Even the World Peace through Inclusive Transformation will get a leg up as this theme and initiative are very much part of my legacy. Will I finally be able to get research backing for the BMX Model of Inclusion?
Recognition and the opening of doors come in quiet and unassuming ways. Yesterday included a last minute rearrangement of my schedule so I could participate in a teleconference with the ROM. It was no big deal – I am always rearranging my schedule last minute. Staff needed on the spot support to put a last minute proposal in front of the museum’s exhibit selection committee. Today I was in bed, getting ready to get up so the technician could fix the electronics of my bed. The call came and my future shifted.
It’s such an ordinary moment that my emotions haven’t caught up. I get what Mike was saying about meeting with the video game producers on Monday. It’s such an ordinary day, unlike a special day that one has been preparing for - a wedding or graduation - that the obvious next step is to go have lunch. The overall mood is so ordinary, so: “Well, of course – what else would we do except say yes.” In the absence of a big high it nearly feels like a low.
Yet I have been preparing for this day in one way or another since I was four – 57 years. I am coming home to a rightful place in the world. I don’t need a big high right now. I need to place myself firmly in the passion for Inclusion that has carried me through these 57 years.

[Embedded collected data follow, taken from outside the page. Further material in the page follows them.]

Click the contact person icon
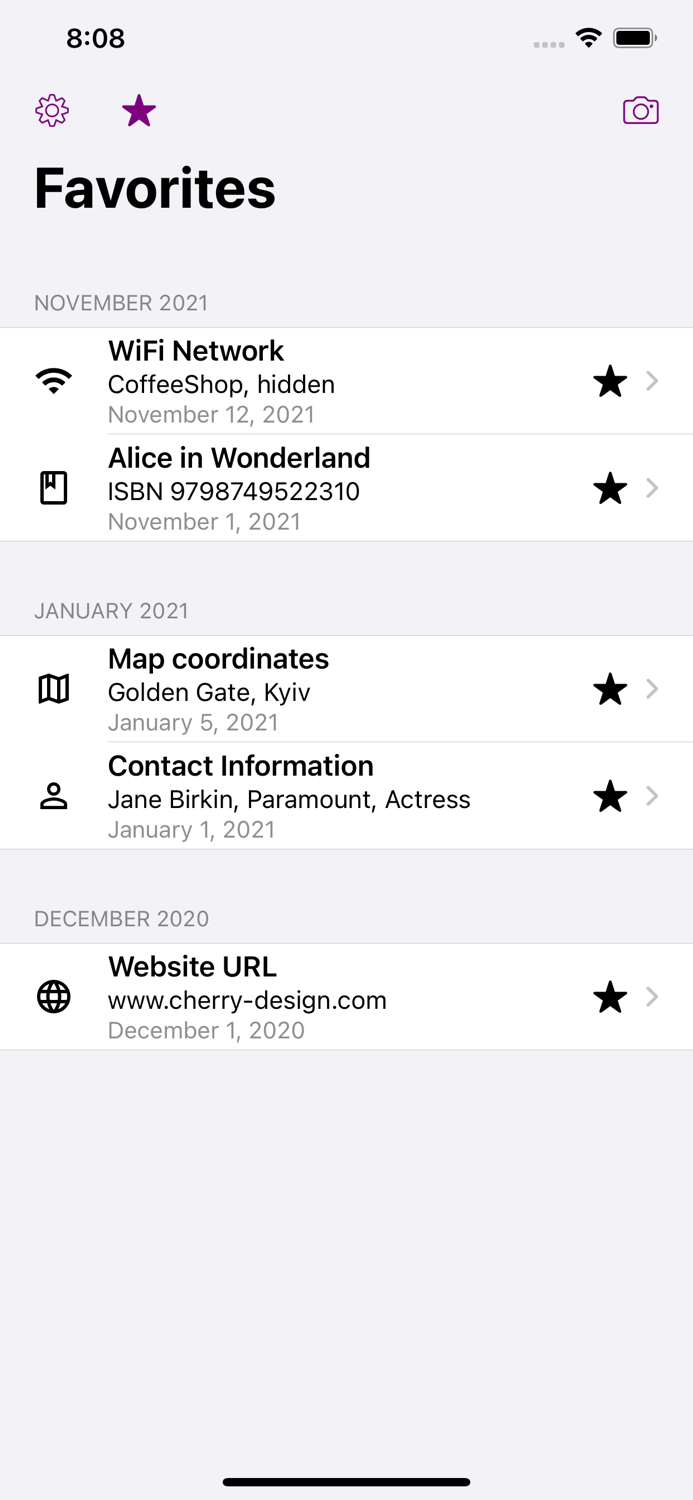The height and width of the screenshot is (1500, 693). (x=54, y=797)
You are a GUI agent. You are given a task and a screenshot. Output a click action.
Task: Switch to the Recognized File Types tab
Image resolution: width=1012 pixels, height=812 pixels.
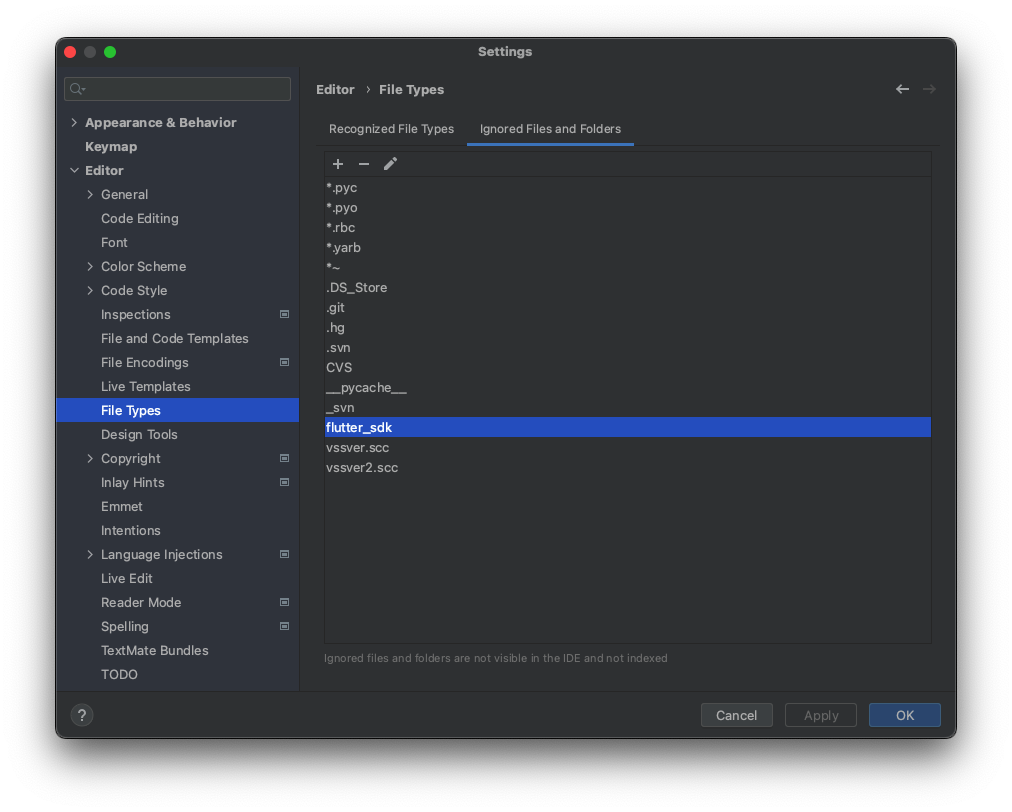(x=391, y=128)
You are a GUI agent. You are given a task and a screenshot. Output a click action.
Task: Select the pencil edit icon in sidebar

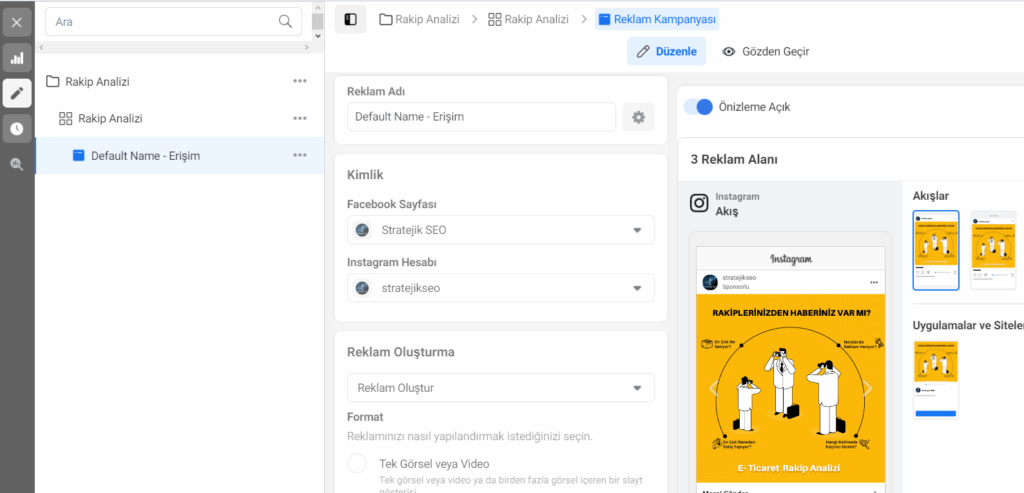pyautogui.click(x=17, y=93)
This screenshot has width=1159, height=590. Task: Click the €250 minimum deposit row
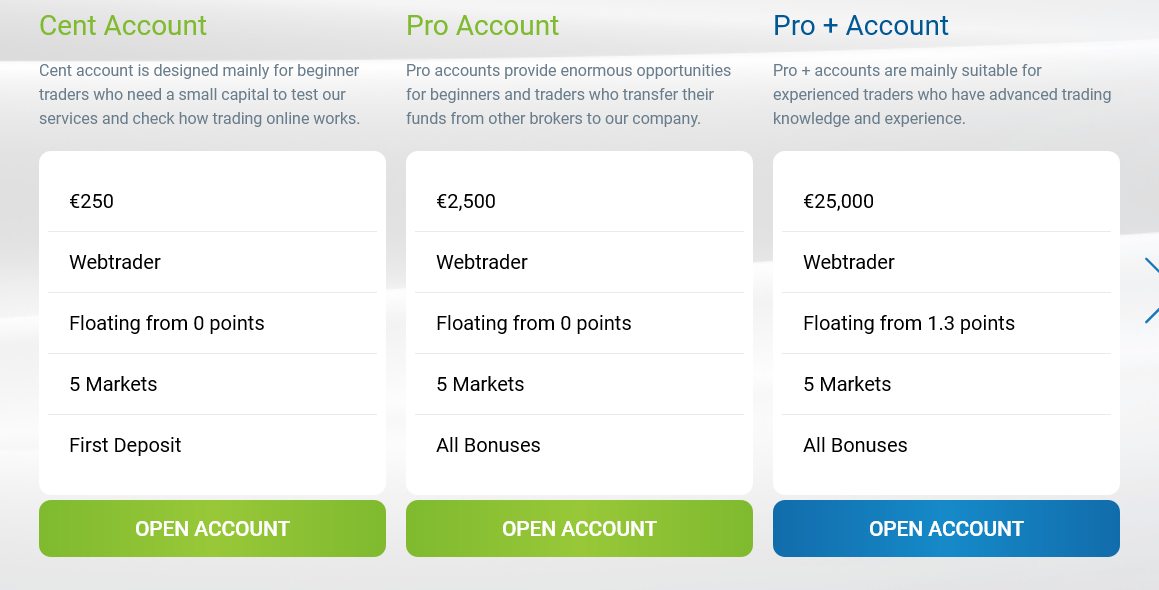pyautogui.click(x=212, y=201)
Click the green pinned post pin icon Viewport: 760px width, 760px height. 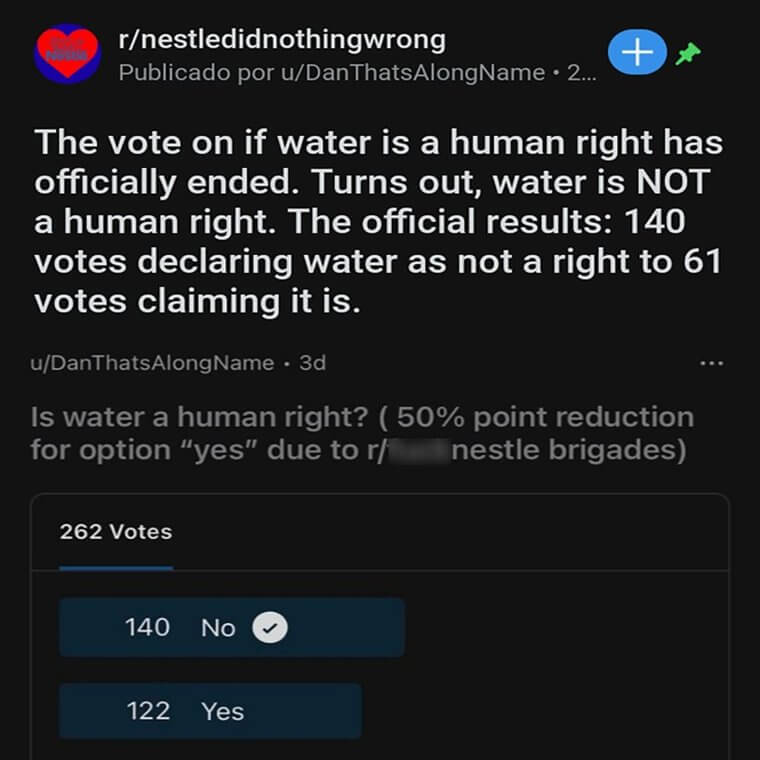[x=688, y=53]
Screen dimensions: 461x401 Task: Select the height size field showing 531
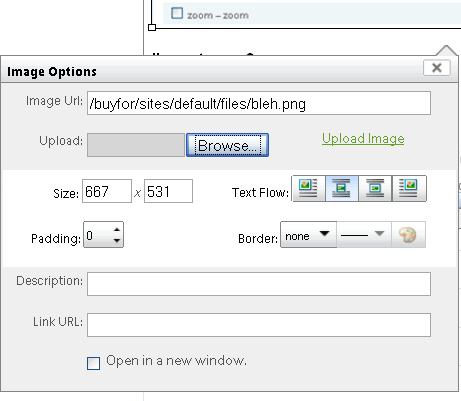tap(168, 191)
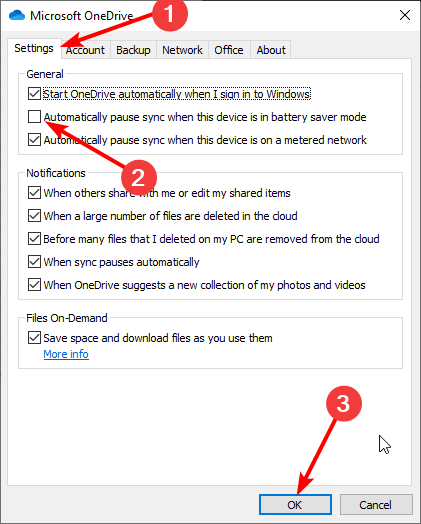Viewport: 421px width, 524px height.
Task: Disable new photo collection suggestion notifications
Action: (x=34, y=285)
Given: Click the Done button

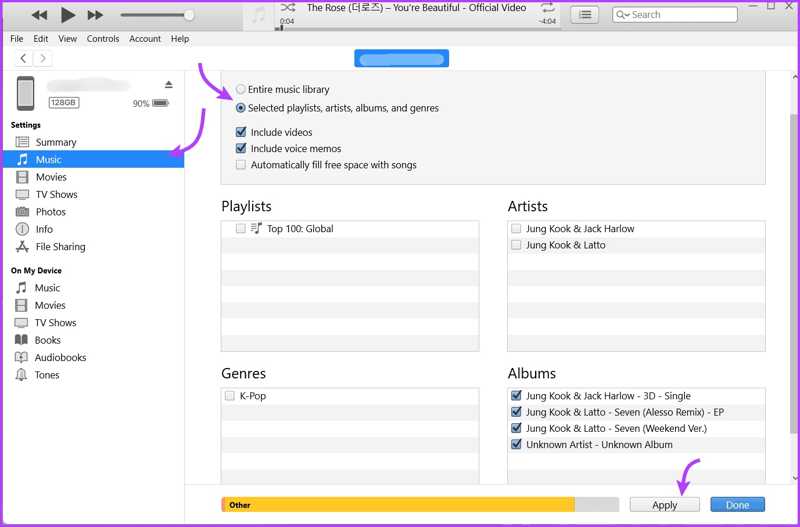Looking at the screenshot, I should coord(737,505).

I need to fully feel and express my gratitude for the opening, for the many hands – seen and unseen – that have carried me to this day, and for the vision, energy and courage I have been given to keep on working the path when there was no sign that this future was realizable. Hallelujah!
Michael and I will be at the ROM on Monday for the first production meeting, to find out really what we need to do to set up the contracts, partnerships, etc. Then we will go have a beer. By then I think I will be ready to celebrate!
Fabulous news, Judith! Congratulations! May this leg of the journey be richly satisfying and full of discovery.